In 1949, when a group of 100 local investors - dubbed the Happy Hundred - purchased the Eagles for $300,000 from Alexis Thompson, one of those $3,000 shares belonged to Mr. Tose, then 35.

In 1956, Mr. Tose was part of a group that unsuccessfully attempted to buy the Eagles from principal owners Frank McNamee and James Clark.

When Jerry Wolman bought the club in 1963, Mr. Tose got more than $60,000 for his investment. Six years later, when Wolman's construction empire collapsed, Mr. Tose put together a group of investors to buy the franchise. Mr. Tose put up $1.5 million of his own, borrowed more money, and took on partners to finance the purchase.

From the beginning, he established an extremely close relationship with the team, selling his interest in the trucking company so he could devote himself entirely to it.

"He really wanted to get involved with the team," said Eagles executive Ron Howard, who began working for Mr. Tose in 1984. "One year at training camp, Mr. Tose said he wanted to get to know the players better. So he had [an Eagles employee] stand beside him outside their cafeteria and whisper their names in his ear so that he could greet each one personally."

The deal was completed May 1, 1969, and one of Mr. Tose's first acts made him immensely popular with Eagles fans, who had seen their team tumble after winning their last NFL title in 1960.

Not long after planes carrying "Joe Must Go" banners had flown above downtown Philadelphia at lunch hour, he fired coach Joe Kuharich, buying out the final 10 years of the unprecedented contract Wolman had given him.

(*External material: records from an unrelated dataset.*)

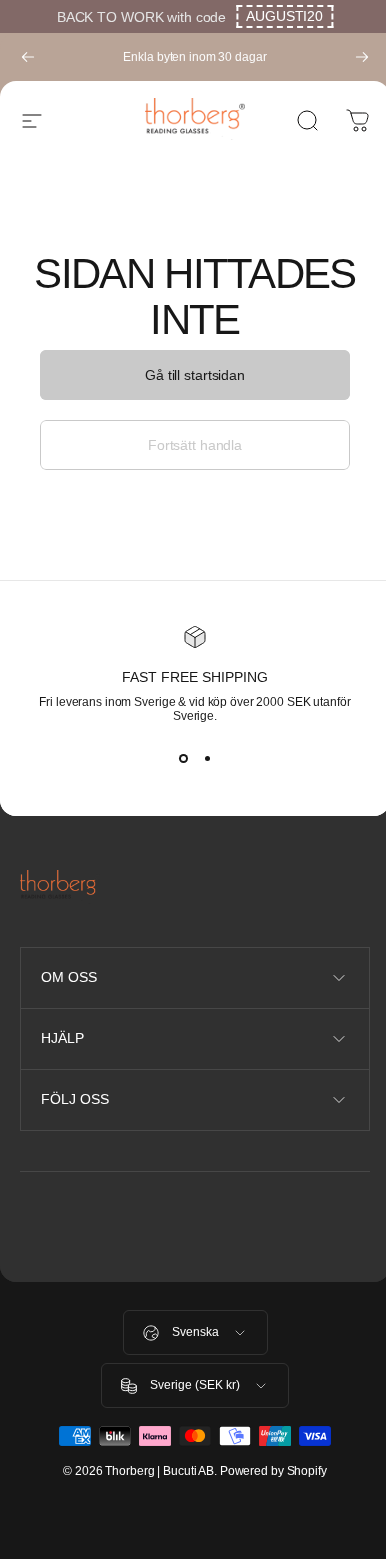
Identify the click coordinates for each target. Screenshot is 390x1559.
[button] (284, 16)
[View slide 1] (183, 759)
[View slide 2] (207, 759)
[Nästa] (362, 57)
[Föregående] (28, 57)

Mr. Tose then hired relatively unknown Jerry Williams and stuck with him for two-plus seasons despite withering public and media criticism. Williams' teams went 7-22-2 before, three games into their initial Veterans Stadium season, Mr. Tose fired him.

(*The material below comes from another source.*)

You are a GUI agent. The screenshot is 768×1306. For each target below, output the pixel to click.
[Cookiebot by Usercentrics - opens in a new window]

An angry Williams told a post-firing news conference that Mr. Tose was a man "without courage and character."

Williams' replacement, Ed Khayat, lasted through the 1972 season, during which the Eagles went 2-11-1. Then came Mike McCormack, who was fired after three seasons (16-25-1).

Watching UCLA's Rose Bowl victory on New Year's Day 1976, Mr. Tose was struck by the buoyant personality and jaw-jutting confidence of Bruins coach Vermeil. He immediately offered him the job as the Eagles' next coach.

The next eight seasons, during which Vermeil's club improved from a 4-10 first season to a Super Bowl berth and two more playoff appearances, were happy ones for Mr. Tose, even though the coach managed to keep his owner's hands-on tendencies in check.

While he was losing millions, on the surface he continued with his lavish habits. In his first seasons as team owner, when the Eagles still played at Franklin Field, Mr. Tose often fed sportswriters, used to hot dogs and soda, filet mignon and shrimp.

"Some people collect stamps for a hobby. Others buy antiques," former Inquirer columnist Frank Dolson once wrote. "Tose's hobby is spending money."

But when a strike shortened the 1982 season and cost him a considerable amount of money, Mr. Tose, though first denying the speculation, determined to sell his 99 percent interest in the team. Lawsuits, from lenders and others, were becoming both a regular nuisance and a defense against his creditors.

A financial analysis prepared at the time by a potential buyer showed that the team's bank debt had increased dramatically between 1972 and 1982 even as Tose drew $5.2 million in salary and $10.1 million in loans from the team.

Mr. Tose said the sale to Braman netted him only about $10 million.

"I'm doing all right for a man of my age, 87," he said a year ago. "I'm alive." Tose is survived by two daughters, Susan Spencer and Nan, a granddaughter and two great-grandchildren.

This article includes material from the Associated Press.